Raghunath believes that reference date for delisting would remove speculation action on the particular stock. According to him, "It is a guidance based on which the buyer has to make an offer and shareholders decide whether to exit or not. Further improvement on that is speculative activity in anticipation of the shareholder resolution has also been removed because the reference date for the price on the Sebi formula is the date prior to which the board notice is given to the stock exchanges."

Quizzed if this would lead to slightly lower prices, aside of the 25% above floor price provision since the two days of speculation would be knocked out, he clarifies, "Not really, finally it will boil down to the economic balance between the acquirer and the selling shareholder body. So the acquirer has to price as aggressively as it would motivate 90th percentile shareholder to participate because if it does not reach that level of success, the delisting offer fails."
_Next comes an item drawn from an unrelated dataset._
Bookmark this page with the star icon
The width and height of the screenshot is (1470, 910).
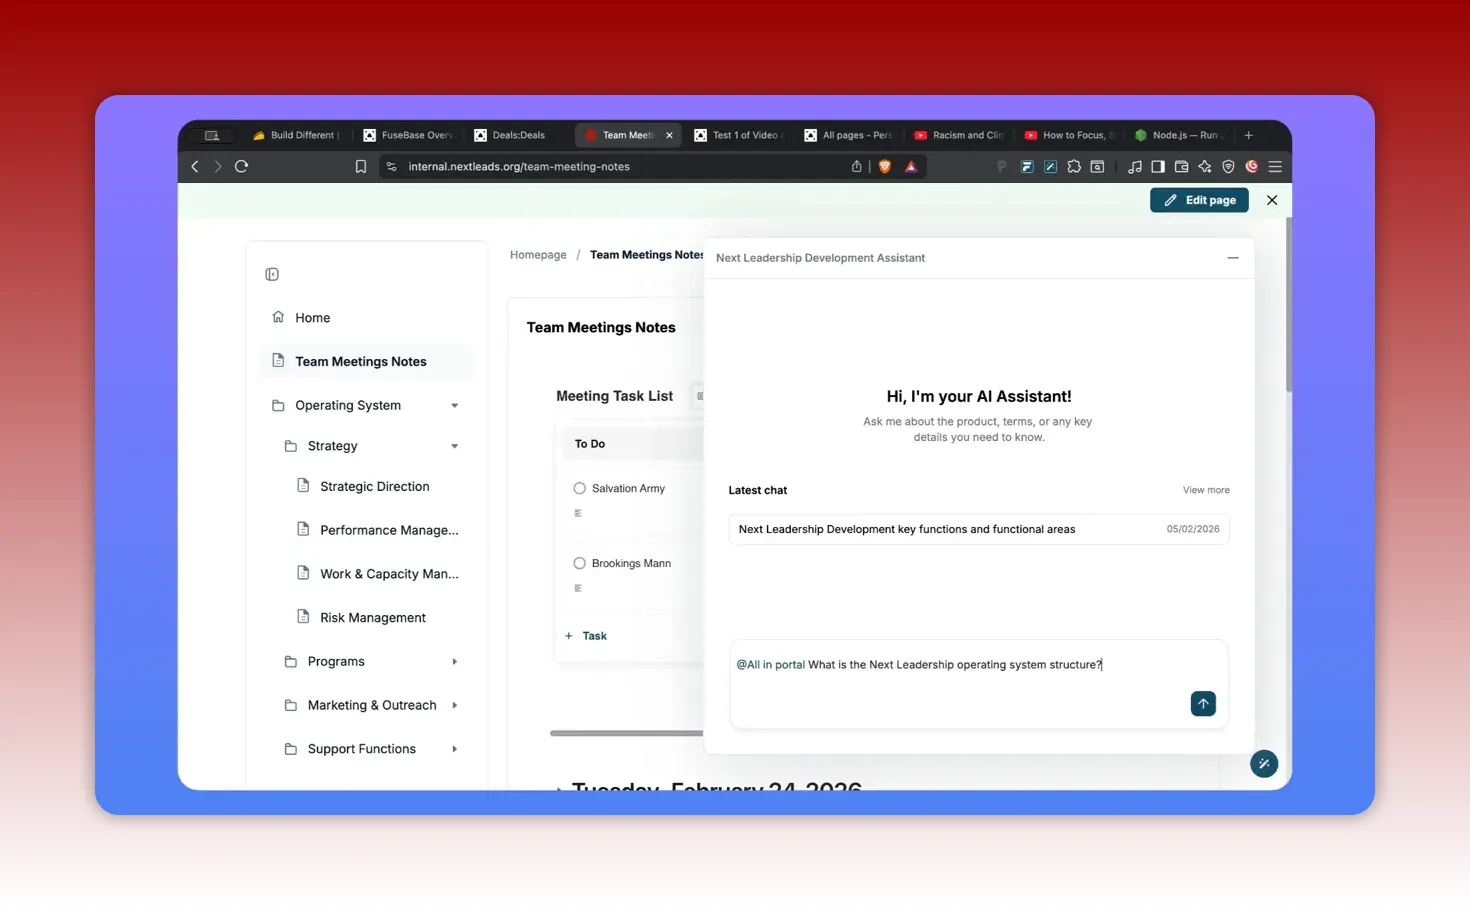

Raghunath informs that the Sebi has proposed a floor price guidance. "So he has to price himself reasonably aggressively. He has to price at the minimum of that. Above that, the acquirer’s economic call comes in. So I don’t think it will not dampen the offer perspective at all."

Raghunath feels that this would reduce the chances of cartelisation by some of the majority shareholders and would give more power to smaller shareholders.

He feels that there is finally a transparent mechanism for any transaction, where the buyer and the seller need to find out the right price, since a shareholder will not sell unless he gets what he thinks is the right price; and a buyer needs to judge what is that right price, which will motivate the most reluctant shareholder to sell.